The Maharashtra Real Estate Regulatory Authority (MahaRERA) has said that it is to give a share of revenue named ‘promoters’ to the Landowners.
The landowners are going to get a share of the total revenue from the sale of apartments or a project marketed or sold and they will be treated as promoters.
Government authority in order has issued landowners of nearly 4,345 projects registered as they being co-promoters and will be mentioned as promoters. Their liability will be decided based on whether they are landowners or investors.
As per the order, a landowner will be accountable as a developer if he has taken the area of a project and not cost.
As per one of a MahaRERA official, “It was necessary for the consumers’ benefits to distinguish or identify whether such a promoter is a landowner, investor or is the one who has actually obtained the building permissions for carrying out the construction work.”
Shantilal Kataria, Credai-Maharashtra president said, “The specification clears the doubts for the consumers and as well as the developers. If a person is only a landowner and has no area share, he is not liable as the builder.”

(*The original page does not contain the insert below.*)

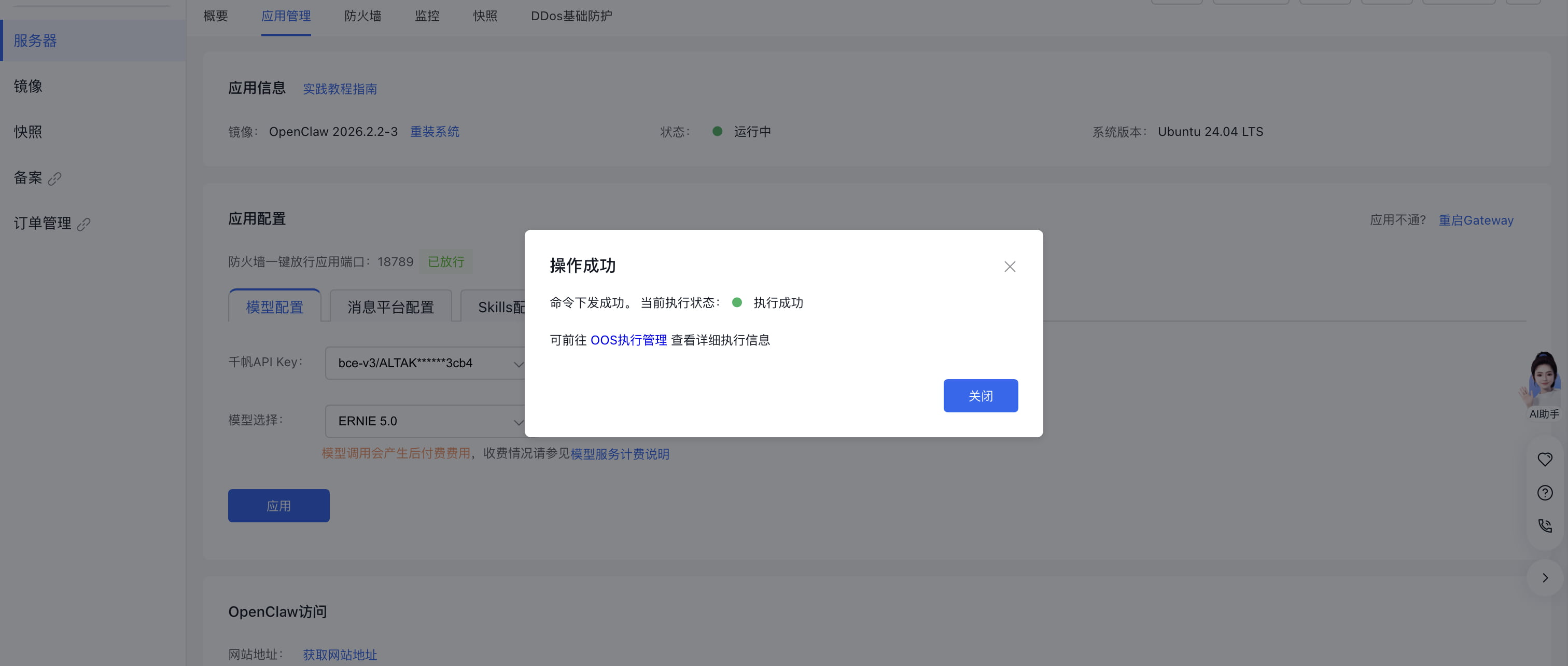Open the help question mark icon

It has been observed that the new set of rules has seen MahaRERA use the word “promoter” as per the Real Estate (Regulation and Development) Act, 2016. It will not use the word “co-promoter” and make a landowner liable only if s/he has shares in a project.
The Confederation of Real Estate Developers’ Associations of India (Credai) has requested the housing and urban affairs department to facilitate the successful implementation of the Real Estate Appellate Tribunal under Section 43 of the RERA Act.